I have apparently reset something electronic on my 2012 LTZ. When I exit the car, every time I shut the driver's door, the horn will horn three quick times. When I open the driver's door to get in, the chime will sound three quick times.

So... how do I shut the horn honk feature off? It never happened for the first 3,000 miles I owned the car.


----------



## Camcruse (Oct 4, 2011)

Christine??? Is that you???


----------



## Bohdan (Apr 28, 2012)

Its like the remote or second remote is still in the car.


----------



## Gilly (Sep 11, 2012)

Does it have the keyless start system or not?
My wife's car did something like this, I had to change the programming through the drivers info center (middle of the dash, one of the remote/start settings). Maybe someone changed your settings?
My wifes car has the delayed locking set to ON, and for lock indication you can set it to off, lights only, or lights and horn. Was set to lights and horn, would honk once after the delay period and the car actually locked. Set it to lights only, she likes this better, no honking. But that was just one honk. No idea on the chime. Might look to make sure when you lock the car if all the doors are locking. I had something like this going on when she got the windows tinted and the drivers door was not locking.


----------



## Woodlands1 (Apr 12, 2012)

Gilly said:


> Does it have the keyless start system or not?
> My wife's car did something like this, I had to change the programming through the drivers info center (middle of the dash, one of the remote/start settings). Maybe someone changed your settings?
> My wifes car has the delayed locking set to ON, and for lock indication you can set it to off, lights only, or lights and horn. Was set to lights and horn, would honk once after the delay period and the car actually locked. Set it to lights only, she likes this better, no honking. But that was just one honk. No idea on the chime. Might look to make sure when you lock the car if all the doors are locking. I had something like this going on when she got the windows tinted and the drivers door was not locking.


It does have keyless start. I'll check out the DIC settings and see what I can find. If that fails I still have to return the car to the dealer for the recall (and spark plug check).


----------



## Chevy Customer Care (Oct 29, 2011)

Woodlands1 said:


> It does have keyless start. I'll check out the DIC settings and see what I can find. If that fails I still have to return the car to the dealer for the recall (and spark plug check).



Woodlands1,
It sounds to me like you have the Delayed Door Lock feature on in your Cruze. When on, this feature will delay the locking of the doors until five seconds after the last door is closed. You will hear three chimes to signal delayed locking is in use. You are able to turn this feature off if you would like to. You are also able to change different features when it comes to locking and unlocking your vehicle.

The audio system controls are used to access the personalization menus for customizing vehicle features.

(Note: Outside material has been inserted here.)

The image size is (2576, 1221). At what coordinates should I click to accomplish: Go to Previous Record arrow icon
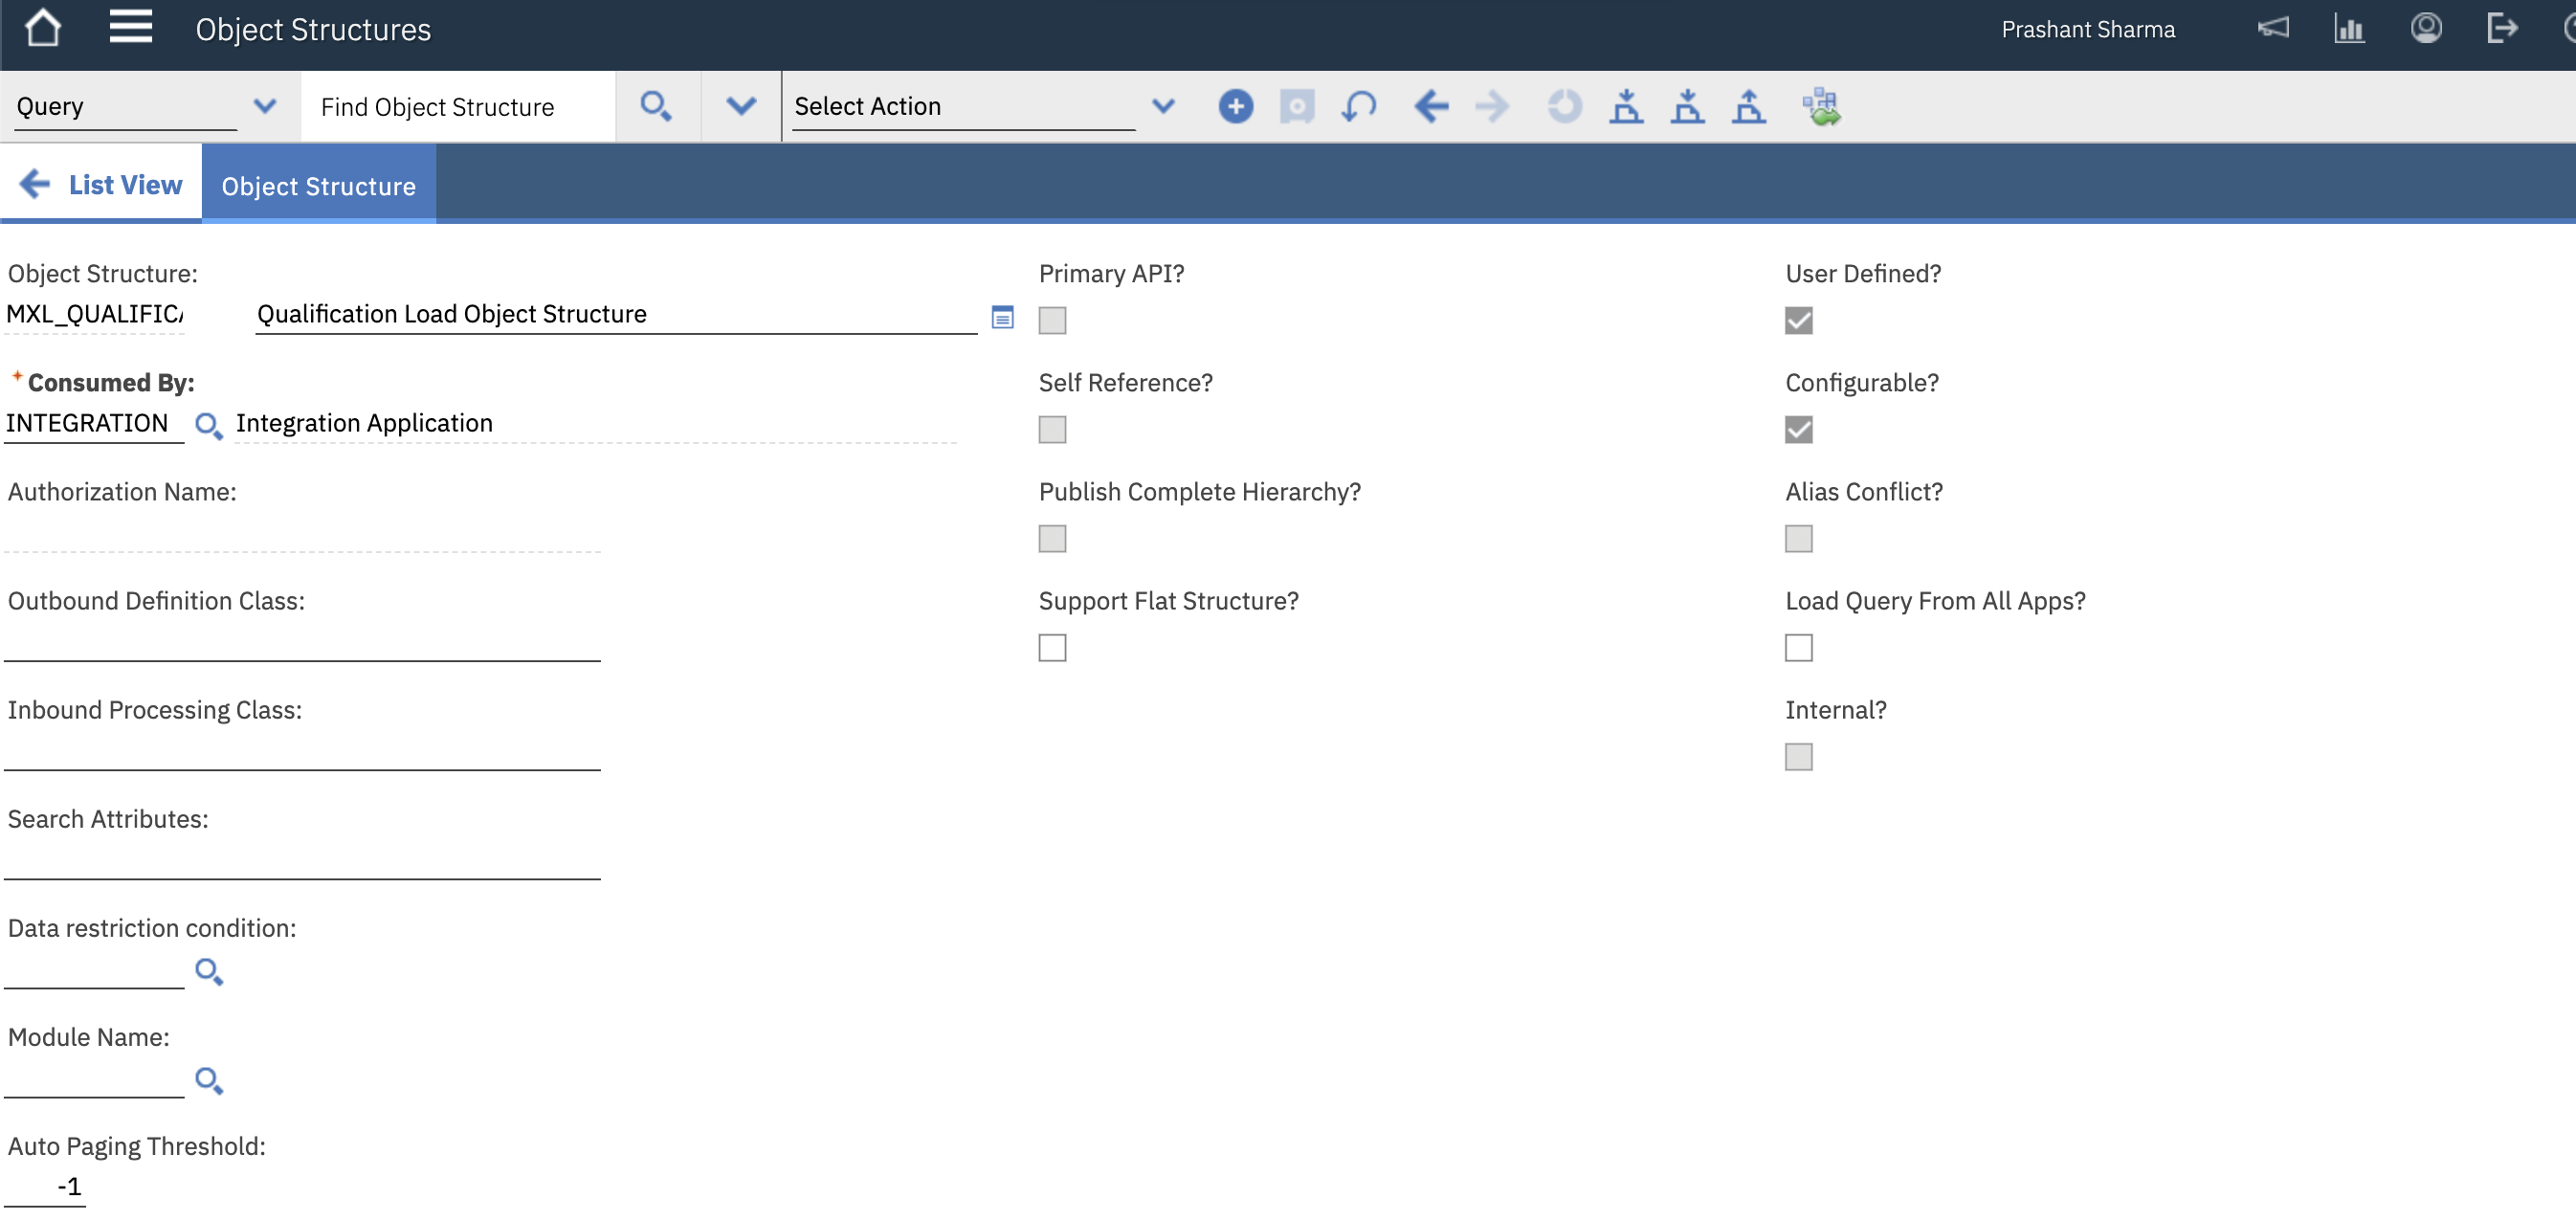pyautogui.click(x=1431, y=106)
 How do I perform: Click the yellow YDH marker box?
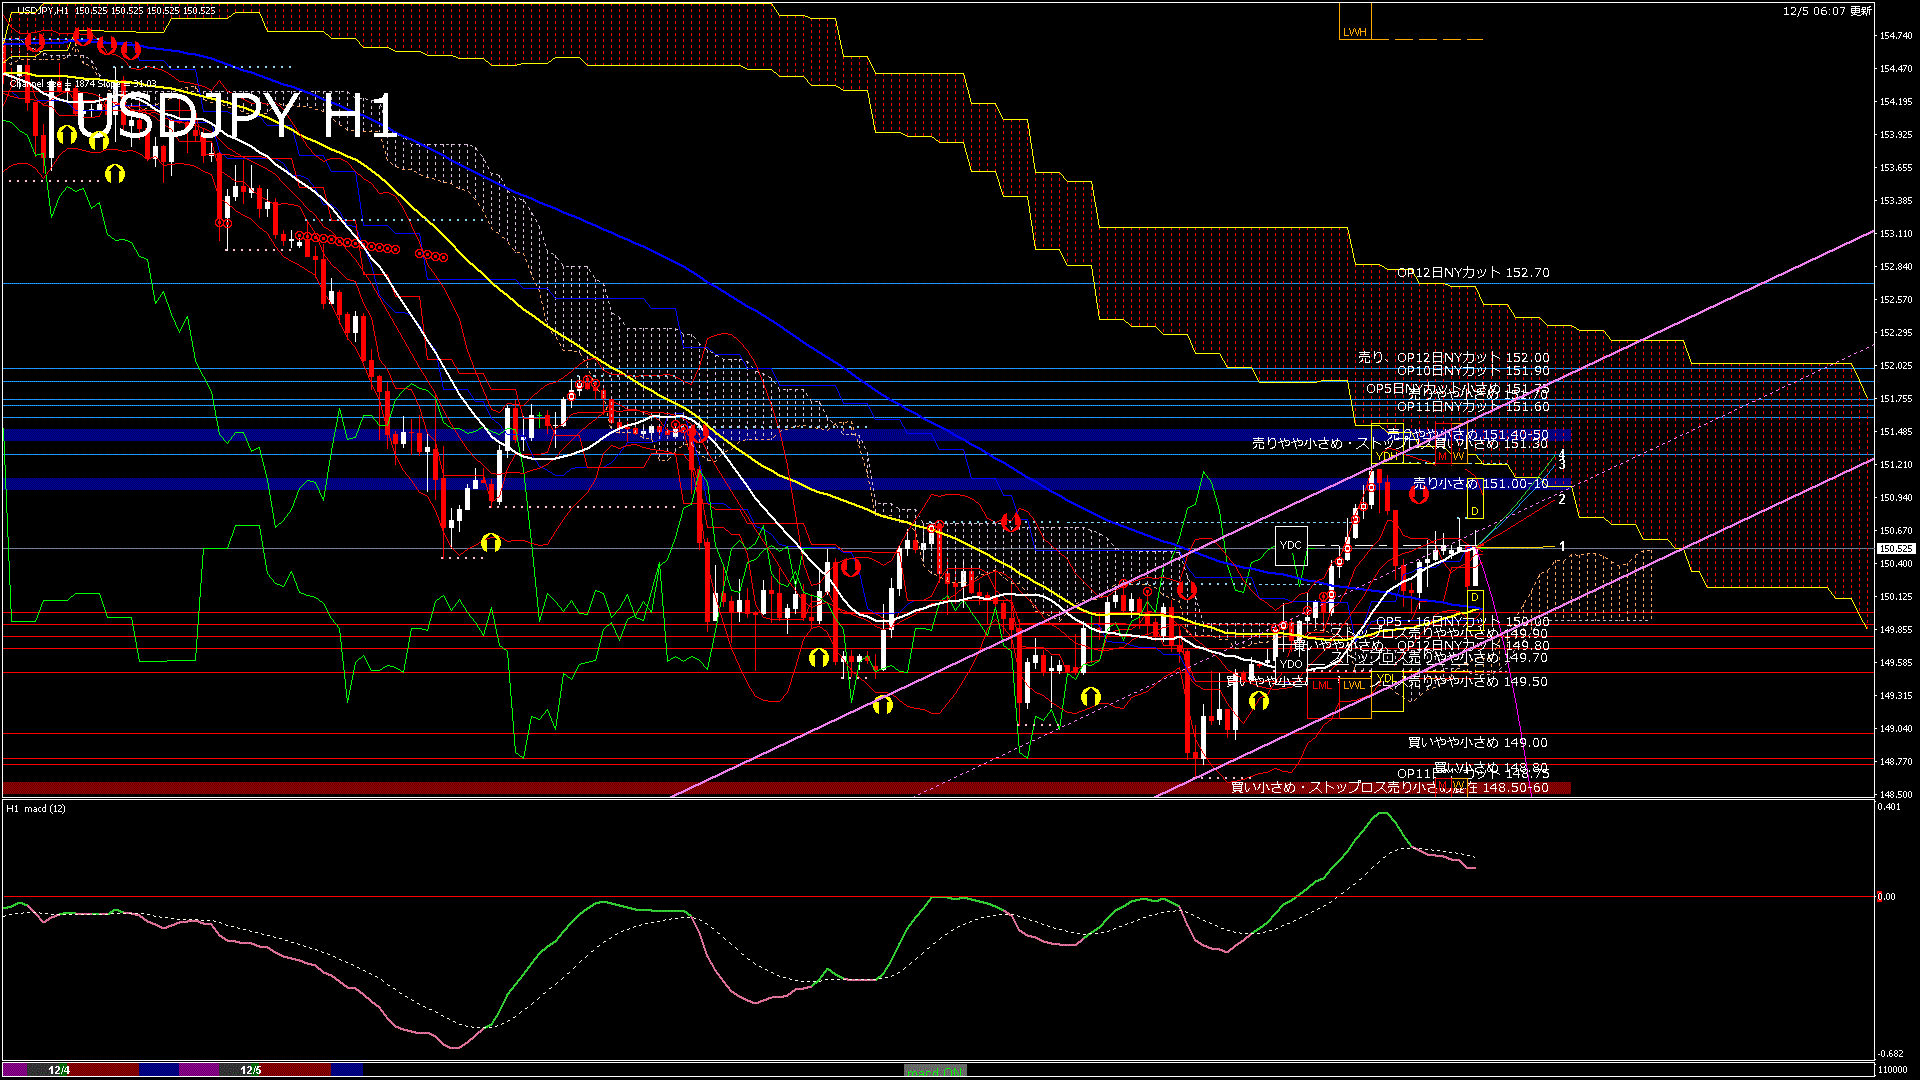point(1386,456)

Press CONFIG to access the Configuration Settings menu.
 


Turn the MENU or MENU/SEL knob to highlight Vehicle Settings. Press the CONFIG button until Vehicle is highlighted on vehicles with a navigation system only.
 


Press the center of the MENU or MENU/SEL knob to select the Vehicle Settings menu. The key must be in the run position.
 
From there you will be able to customize different features of your Cruze. You can find this information in your owner’s manual starting on page 5-34. I hope this helps! If you have any other questions please feel free to contact me anytime.
Thank you,
Stacy Chevrolet Customer Service


----------



## Woodlands1 (Apr 12, 2012)

Chevy Customer Service said:


> Woodlands1,
> It sounds to me like you have the Delayed Door Lock feature on in your Cruze. When on, this feature will delay the locking of the doors until five seconds after the last door is closed. You will hear three chimes to signal delayed locking is in use. You are able to turn this feature off if you would like to. You are also able to change different features when it comes to locking and unlocking your vehicle.
> 
> The audio system controls are used to access the personalization menus for customizing vehicle features.
> ...


Thank you for the information Stacy. However, my wife used the car with her keyless fob (not the one I use) and the problem disappeared. I asked what she did and she said she did nothing. Strange. Must have been a gremlin in the electronics. The car now works fine with my keyless fob also.


----------